## SUPPLIED TEXT

== Segment start ==

Already this year, on January 10, Joe Biden's administration unveiled a new (the largest since the beginning of the full-scale war) sanctions package against the Russian oil industry. According to Bloomberg, about 160 tankers were sanctioned, including shuttle tankers that transport oil from Russian production platforms in the Arctic and Pacific Oceans to nearby ports. These tankers are also used to transport oil to China. Moreover, Chinese companies themselves have been sanctioned, for example, the operator of one of the oil terminals, Shandong United Energy Pipeline Transportation Co. Ltd.
The sanctions list includes a number of trading companies that sell Russian oil, two Russian insurance companies (Ingosstrakh Insurance Company and AlfaStrakhovanie Group) that provide services to the Russian tanker fleet, and American companies that continue to provide services for oil production in Russia (including Schlumberger, which operates in Russia under the new name SLB). According to the Financial Times, on January 14, two members of the US Congress said that SLB should leave Russia to avoid being subject to a new package of sanctions. Sanctions were also imposed on oil companies such as Gazprom Neft and Surgutneftegaz. The British government joined the Biden administration in this step.
American oilfield service companies that continue to operate in Russia are under sanctions (photo: Getty Images)
As a result of the new sanctions,oil tanker freight rates have increased, reports Bloomberg. And India, one of the main buyers of Russian oil, intends to refuse the services of those tankers that are on the sanctions list. The media also reported that as of January 13, three tankers with 2 million barrels of Russian oil on board were forced to stay at sea off eastern China because they could not enter ports and unload. As early as the evening of January 13, according to Reuters, at least 65 Russian oil tankers anchored in different places off the coasts of Russia, China, and Singapore. So, the consequences of the latest sanctions are really serious.
“This is a long-awaited package. We have been saying for two years that we need to strengthen control over compliance with the price cap and fight the shadow fleet,” Volodymyr Dubrovskyi, senior economist at the Center for Social and Economic Research CASE Ukraine, told RBC-Ukraine. According to him, sanctions against specific tankers are a very effective tool, as it will be difficult and quite expensive for Russia to buy new vessels. The Europeans are already talking about the need to impose sanctions on tankers transporting Russian liquefied natural gas.

== Segment end ==

## DATA SUPPLIED

== Segment start ==

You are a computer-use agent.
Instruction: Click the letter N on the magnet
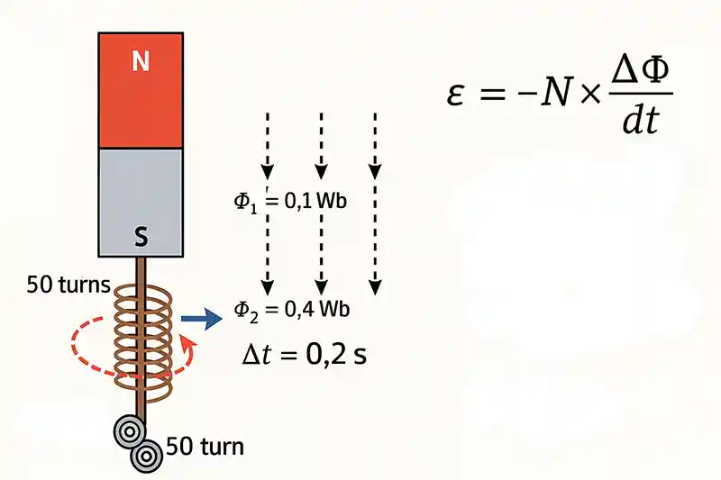tap(140, 61)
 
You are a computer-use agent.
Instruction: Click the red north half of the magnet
tap(140, 90)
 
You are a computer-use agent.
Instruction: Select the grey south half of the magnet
tap(140, 194)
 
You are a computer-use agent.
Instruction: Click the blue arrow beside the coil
tap(201, 318)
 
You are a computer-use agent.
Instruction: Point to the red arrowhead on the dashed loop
tap(187, 345)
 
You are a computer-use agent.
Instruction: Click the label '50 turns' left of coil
tap(68, 286)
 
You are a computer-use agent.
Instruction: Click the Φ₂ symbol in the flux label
tap(245, 308)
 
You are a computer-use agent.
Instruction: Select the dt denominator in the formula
tap(641, 119)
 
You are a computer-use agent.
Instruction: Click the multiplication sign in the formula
tap(589, 94)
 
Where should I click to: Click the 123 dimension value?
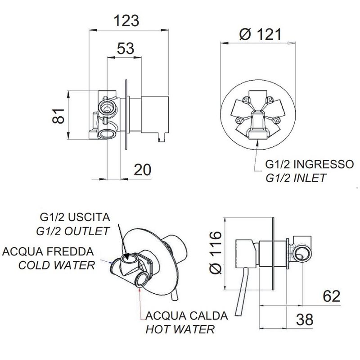click(126, 21)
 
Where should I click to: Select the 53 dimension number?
click(126, 48)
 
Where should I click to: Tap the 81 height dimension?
click(59, 116)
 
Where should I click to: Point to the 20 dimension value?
click(142, 170)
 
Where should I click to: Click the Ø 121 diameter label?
click(260, 35)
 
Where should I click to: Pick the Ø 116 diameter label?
click(216, 252)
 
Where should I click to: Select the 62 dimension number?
click(332, 296)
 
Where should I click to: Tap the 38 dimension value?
click(305, 319)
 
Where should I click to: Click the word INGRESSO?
click(324, 164)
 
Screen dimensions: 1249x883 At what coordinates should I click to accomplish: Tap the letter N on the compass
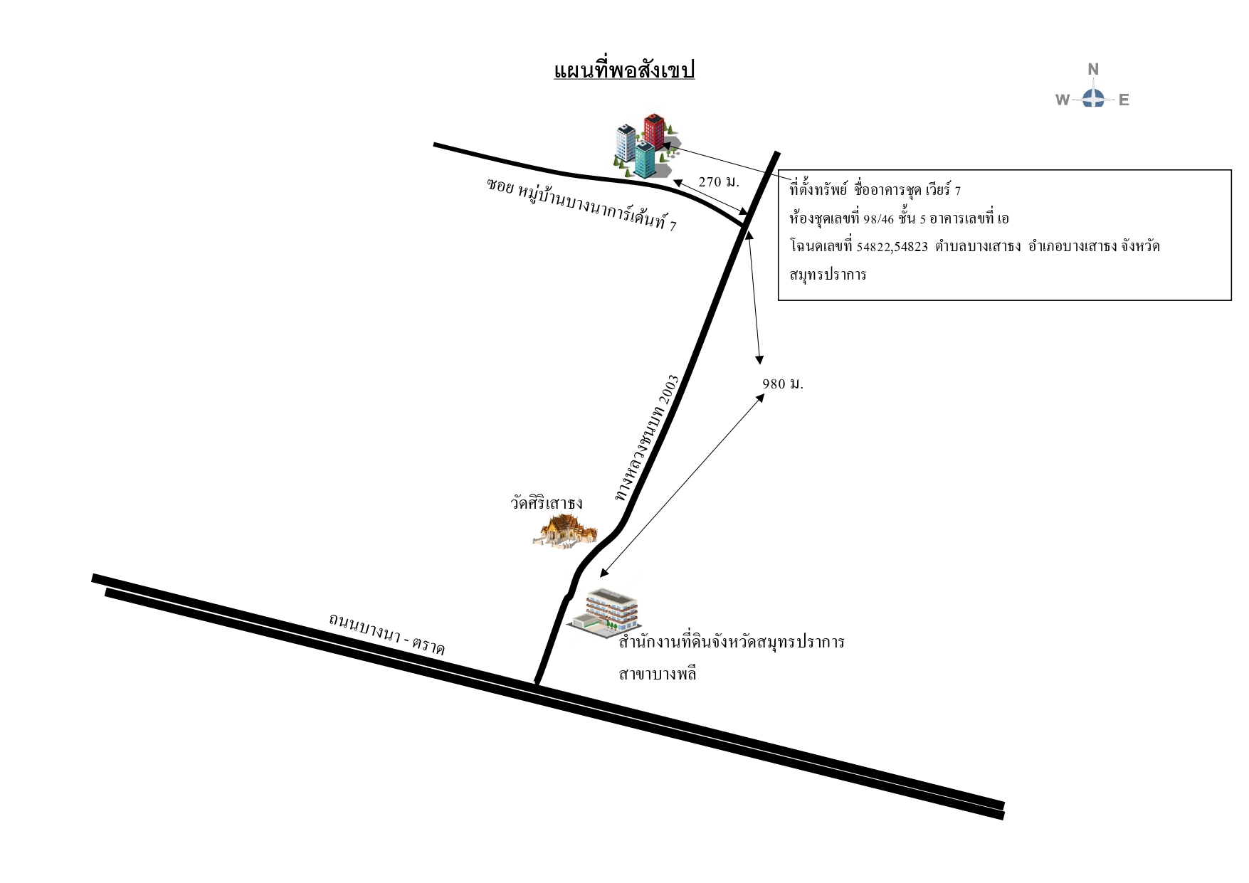click(x=1093, y=69)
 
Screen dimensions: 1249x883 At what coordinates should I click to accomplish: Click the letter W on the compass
click(x=1063, y=100)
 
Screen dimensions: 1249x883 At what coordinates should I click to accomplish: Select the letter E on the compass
click(x=1124, y=100)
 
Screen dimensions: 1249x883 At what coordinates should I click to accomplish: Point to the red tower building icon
click(x=655, y=129)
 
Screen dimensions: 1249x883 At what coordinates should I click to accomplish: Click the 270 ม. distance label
click(x=719, y=181)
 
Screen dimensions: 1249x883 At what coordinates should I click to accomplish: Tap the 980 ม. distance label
click(x=783, y=384)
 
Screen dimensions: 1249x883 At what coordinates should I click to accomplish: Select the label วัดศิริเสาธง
click(x=547, y=502)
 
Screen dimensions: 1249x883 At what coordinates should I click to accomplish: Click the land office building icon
click(x=604, y=610)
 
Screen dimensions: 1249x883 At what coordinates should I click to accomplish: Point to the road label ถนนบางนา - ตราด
click(x=386, y=634)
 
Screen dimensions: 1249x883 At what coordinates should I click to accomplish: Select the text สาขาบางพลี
click(x=658, y=673)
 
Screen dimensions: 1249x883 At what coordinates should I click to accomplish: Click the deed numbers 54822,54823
click(x=892, y=247)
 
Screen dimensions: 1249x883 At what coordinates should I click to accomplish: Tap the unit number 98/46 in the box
click(x=878, y=219)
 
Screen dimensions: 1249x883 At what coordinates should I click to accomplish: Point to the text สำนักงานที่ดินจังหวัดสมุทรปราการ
click(x=732, y=642)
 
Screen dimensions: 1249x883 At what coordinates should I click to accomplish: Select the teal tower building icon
click(x=645, y=159)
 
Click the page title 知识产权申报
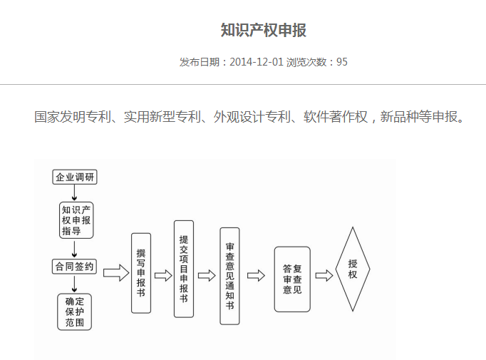pyautogui.click(x=264, y=30)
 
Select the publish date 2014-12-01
pyautogui.click(x=257, y=62)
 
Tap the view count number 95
pyautogui.click(x=342, y=62)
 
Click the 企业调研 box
pyautogui.click(x=75, y=177)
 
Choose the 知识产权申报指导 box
pyautogui.click(x=76, y=220)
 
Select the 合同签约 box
pyautogui.click(x=74, y=267)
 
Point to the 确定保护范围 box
pyautogui.click(x=74, y=312)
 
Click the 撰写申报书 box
pyautogui.click(x=141, y=273)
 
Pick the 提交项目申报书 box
pyautogui.click(x=184, y=269)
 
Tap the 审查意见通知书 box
pyautogui.click(x=229, y=276)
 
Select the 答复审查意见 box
pyautogui.click(x=292, y=279)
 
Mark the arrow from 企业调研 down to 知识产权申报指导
pyautogui.click(x=74, y=193)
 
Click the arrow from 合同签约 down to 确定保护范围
pyautogui.click(x=74, y=284)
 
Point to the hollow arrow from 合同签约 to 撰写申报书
pyautogui.click(x=116, y=273)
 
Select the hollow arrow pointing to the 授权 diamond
pyautogui.click(x=324, y=275)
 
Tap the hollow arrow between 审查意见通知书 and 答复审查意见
pyautogui.click(x=256, y=275)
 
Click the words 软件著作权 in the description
pyautogui.click(x=336, y=117)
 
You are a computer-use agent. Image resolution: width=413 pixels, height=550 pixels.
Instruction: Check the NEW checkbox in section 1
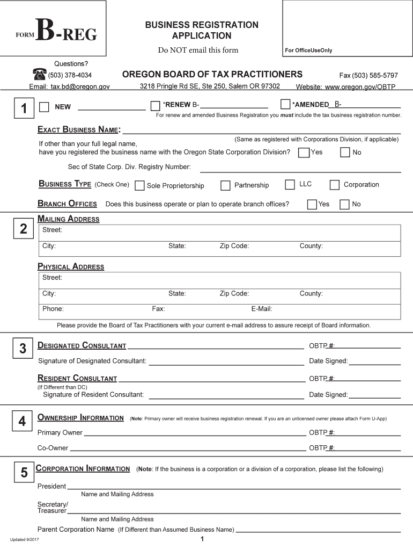tap(44, 106)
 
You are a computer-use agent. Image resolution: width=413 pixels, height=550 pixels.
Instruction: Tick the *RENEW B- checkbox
tap(155, 105)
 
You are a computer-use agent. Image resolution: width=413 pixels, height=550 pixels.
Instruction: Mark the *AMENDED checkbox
tap(285, 104)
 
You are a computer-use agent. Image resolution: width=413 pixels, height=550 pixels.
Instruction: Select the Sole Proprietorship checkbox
tap(139, 186)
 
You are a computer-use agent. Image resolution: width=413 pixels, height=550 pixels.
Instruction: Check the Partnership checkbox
tap(225, 186)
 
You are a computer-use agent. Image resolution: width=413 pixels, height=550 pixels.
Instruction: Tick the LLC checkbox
tap(290, 185)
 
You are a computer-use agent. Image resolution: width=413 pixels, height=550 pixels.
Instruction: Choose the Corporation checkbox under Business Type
tap(335, 185)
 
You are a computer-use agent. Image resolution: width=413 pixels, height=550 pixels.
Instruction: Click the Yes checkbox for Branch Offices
tap(312, 204)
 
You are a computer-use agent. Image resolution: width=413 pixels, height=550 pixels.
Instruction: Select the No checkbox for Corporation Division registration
tap(345, 153)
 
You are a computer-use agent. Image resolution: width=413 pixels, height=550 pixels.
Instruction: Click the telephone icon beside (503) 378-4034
tap(40, 75)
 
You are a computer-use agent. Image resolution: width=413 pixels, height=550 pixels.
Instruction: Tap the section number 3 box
tap(23, 349)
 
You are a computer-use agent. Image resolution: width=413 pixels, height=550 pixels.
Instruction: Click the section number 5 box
tap(24, 473)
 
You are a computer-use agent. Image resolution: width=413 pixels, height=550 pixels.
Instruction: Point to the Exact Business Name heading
tap(79, 129)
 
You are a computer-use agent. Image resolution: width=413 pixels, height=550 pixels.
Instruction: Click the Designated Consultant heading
tap(82, 345)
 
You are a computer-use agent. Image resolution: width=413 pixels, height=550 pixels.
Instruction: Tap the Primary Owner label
tap(60, 432)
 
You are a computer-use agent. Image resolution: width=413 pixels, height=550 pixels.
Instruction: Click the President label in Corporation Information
tap(51, 486)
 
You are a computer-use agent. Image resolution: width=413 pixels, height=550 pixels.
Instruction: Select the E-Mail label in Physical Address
tap(262, 309)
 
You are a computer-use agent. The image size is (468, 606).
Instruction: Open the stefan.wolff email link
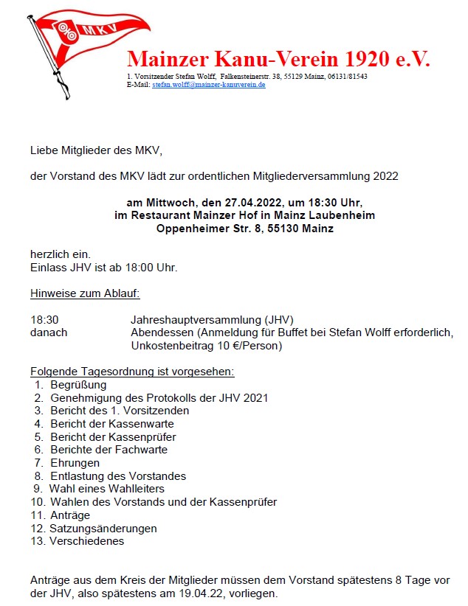pyautogui.click(x=209, y=85)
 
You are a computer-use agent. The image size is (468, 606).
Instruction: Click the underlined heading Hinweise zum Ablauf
pyautogui.click(x=85, y=293)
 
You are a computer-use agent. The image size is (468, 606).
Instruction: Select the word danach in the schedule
pyautogui.click(x=49, y=332)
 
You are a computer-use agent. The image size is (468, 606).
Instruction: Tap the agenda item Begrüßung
pyautogui.click(x=78, y=385)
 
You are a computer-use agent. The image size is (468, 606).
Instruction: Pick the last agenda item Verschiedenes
pyautogui.click(x=86, y=541)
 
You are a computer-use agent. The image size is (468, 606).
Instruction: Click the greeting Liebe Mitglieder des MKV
pyautogui.click(x=95, y=150)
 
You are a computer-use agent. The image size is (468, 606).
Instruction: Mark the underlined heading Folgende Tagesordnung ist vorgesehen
pyautogui.click(x=132, y=372)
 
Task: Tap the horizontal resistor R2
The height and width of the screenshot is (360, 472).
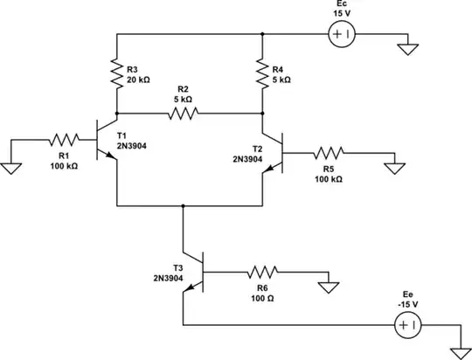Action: [184, 113]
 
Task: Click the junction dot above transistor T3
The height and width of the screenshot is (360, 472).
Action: [183, 206]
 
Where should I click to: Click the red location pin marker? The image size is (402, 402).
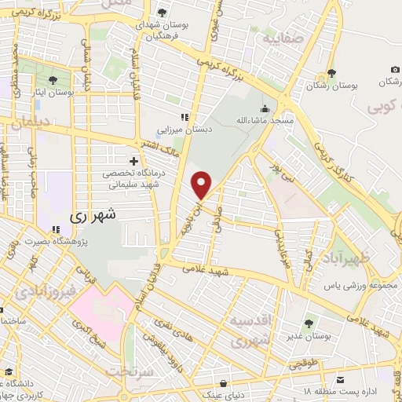pos(202,184)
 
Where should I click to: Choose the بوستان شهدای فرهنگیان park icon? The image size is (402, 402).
pos(162,13)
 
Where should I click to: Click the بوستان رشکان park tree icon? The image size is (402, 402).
pos(332,73)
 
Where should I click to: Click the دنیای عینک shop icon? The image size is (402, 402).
pos(226,385)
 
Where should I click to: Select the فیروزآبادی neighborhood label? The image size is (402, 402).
pos(46,292)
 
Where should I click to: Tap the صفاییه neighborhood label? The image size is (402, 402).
pos(283,37)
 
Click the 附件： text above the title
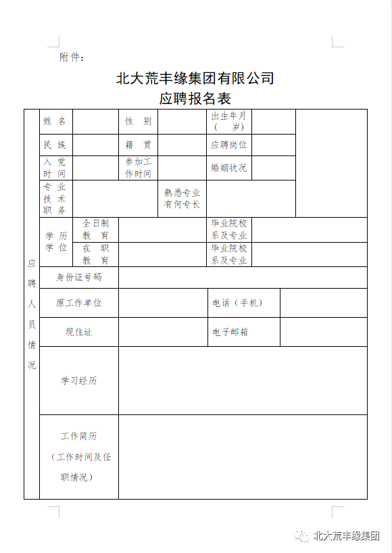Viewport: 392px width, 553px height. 72,57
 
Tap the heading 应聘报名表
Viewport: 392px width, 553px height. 195,98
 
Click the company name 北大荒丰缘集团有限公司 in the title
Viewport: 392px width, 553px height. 195,78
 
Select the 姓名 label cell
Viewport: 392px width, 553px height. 55,121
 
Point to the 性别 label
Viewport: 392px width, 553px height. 138,121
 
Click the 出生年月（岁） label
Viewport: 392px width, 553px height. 229,121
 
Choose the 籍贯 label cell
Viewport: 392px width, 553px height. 138,145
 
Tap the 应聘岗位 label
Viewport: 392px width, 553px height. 229,145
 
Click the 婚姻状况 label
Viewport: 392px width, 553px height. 229,168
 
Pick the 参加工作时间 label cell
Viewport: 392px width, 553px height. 138,168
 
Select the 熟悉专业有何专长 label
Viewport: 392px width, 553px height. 182,199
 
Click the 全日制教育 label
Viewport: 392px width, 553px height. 95,229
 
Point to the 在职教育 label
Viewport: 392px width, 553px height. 95,254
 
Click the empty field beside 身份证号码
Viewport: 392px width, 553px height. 243,277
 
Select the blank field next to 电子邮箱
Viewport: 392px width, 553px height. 323,332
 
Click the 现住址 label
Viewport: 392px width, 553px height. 78,332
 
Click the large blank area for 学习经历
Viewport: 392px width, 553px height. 243,381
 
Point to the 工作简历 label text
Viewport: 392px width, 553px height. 79,437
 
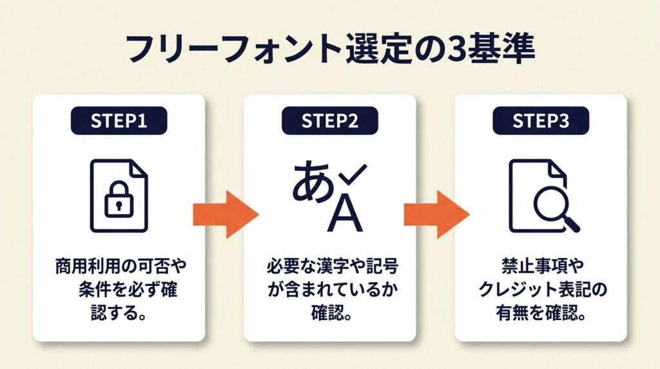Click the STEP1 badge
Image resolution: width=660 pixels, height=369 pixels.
[x=119, y=121]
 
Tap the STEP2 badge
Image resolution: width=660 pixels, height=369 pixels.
[x=329, y=121]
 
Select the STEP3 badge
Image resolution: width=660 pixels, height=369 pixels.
[x=540, y=121]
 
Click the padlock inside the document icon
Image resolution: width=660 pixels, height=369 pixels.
[x=119, y=203]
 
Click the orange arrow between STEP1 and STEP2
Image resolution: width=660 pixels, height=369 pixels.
[x=225, y=215]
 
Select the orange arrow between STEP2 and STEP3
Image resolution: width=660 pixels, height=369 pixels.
[x=436, y=215]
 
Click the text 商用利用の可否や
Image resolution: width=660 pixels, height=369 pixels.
[x=121, y=266]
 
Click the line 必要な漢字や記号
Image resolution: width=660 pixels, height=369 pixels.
[x=329, y=266]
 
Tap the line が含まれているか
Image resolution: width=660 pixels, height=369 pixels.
[x=329, y=290]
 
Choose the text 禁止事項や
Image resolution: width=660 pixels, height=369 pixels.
[x=540, y=266]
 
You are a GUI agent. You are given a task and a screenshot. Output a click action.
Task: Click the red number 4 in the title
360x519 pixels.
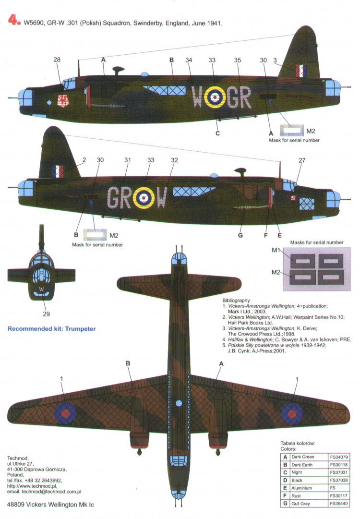(12, 22)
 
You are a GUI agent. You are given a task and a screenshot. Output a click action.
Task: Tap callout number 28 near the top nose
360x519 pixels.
(57, 60)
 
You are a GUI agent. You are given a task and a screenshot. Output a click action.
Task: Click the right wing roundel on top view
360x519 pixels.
(290, 412)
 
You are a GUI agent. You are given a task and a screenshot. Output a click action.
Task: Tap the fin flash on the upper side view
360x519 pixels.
(301, 71)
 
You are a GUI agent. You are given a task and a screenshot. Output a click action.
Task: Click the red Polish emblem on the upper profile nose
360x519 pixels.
(62, 100)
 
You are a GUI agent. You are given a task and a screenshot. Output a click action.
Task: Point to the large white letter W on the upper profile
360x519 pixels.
(197, 97)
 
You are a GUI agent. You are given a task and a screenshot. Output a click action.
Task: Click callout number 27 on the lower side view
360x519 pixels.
(301, 160)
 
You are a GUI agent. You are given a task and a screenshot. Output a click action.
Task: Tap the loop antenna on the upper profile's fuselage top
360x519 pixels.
(117, 70)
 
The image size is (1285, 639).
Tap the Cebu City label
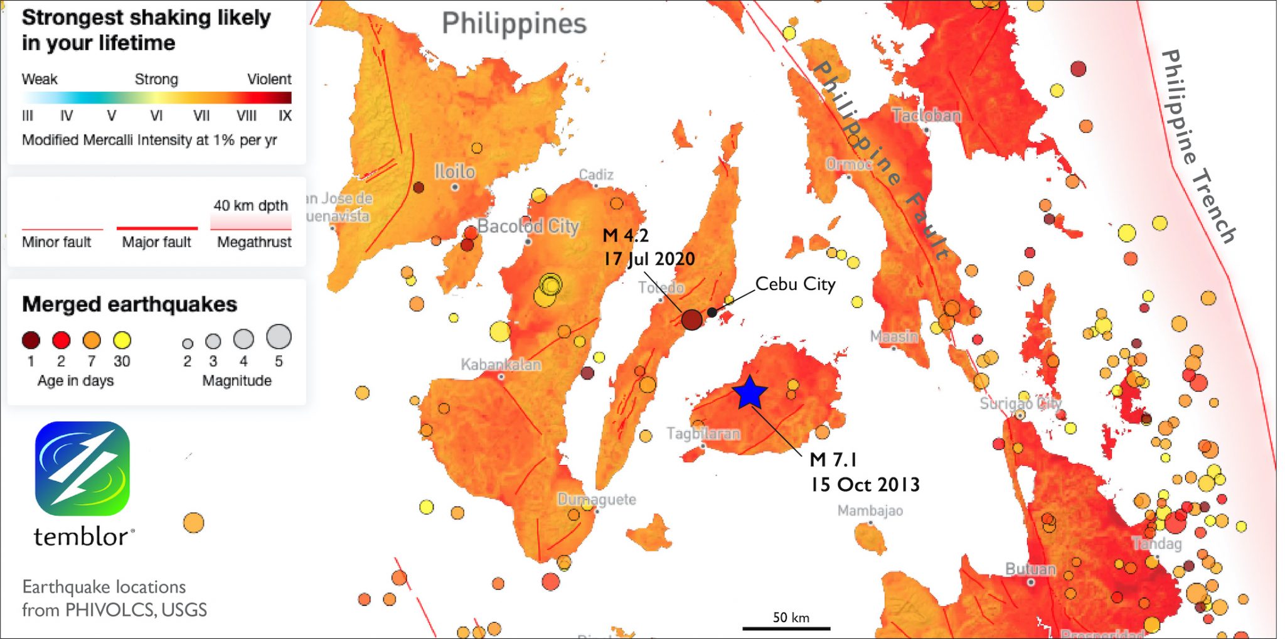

== Segment end ==

## YOUR GOAL
Continue the article on the January sanctions against Russia's oil industry, picking up right after its final sentence.

## RESULT OF THIS EXERCISE
According to the expert, the next step should be a ban on the passage of tankers carrying Russian oil without proper insurance through the Danish straits that connect the Baltic and North Seas. Through this route, Russia exports about 60% of its oil to the world market. Sanctions against the transportation of Russian oil through the Baltic and North Seas are a more likely scenario than countering oil exports through the Turkish Bosporus and Dardanelles or ports in the Pacific Ocean.
“The Russian vertical of power is based on raw material rents, mostly rents from oil exports. Most oil exports are carried out by sea. If we want to create threats to the regime, this (expanding sanctions against the maritime transportation of crude oil - ed.) is the most effective way to add problems to the Russian economy,” Dubrovskyi said.
It appears that the Russian economy is well-resourced for 2025, but it will be difficult to maintain the same record military spending in the future. Signs of serious problems are accumulating: inflation, falling non-military production, etc. Western restrictions are still limiting the Kremlin regime's options, despite numerous workarounds. By continuing the war, Russia is driving its economy to a dead end, so the task of Ukraine's Western partners is to help the destructive processes in the aggressor country as much as possible.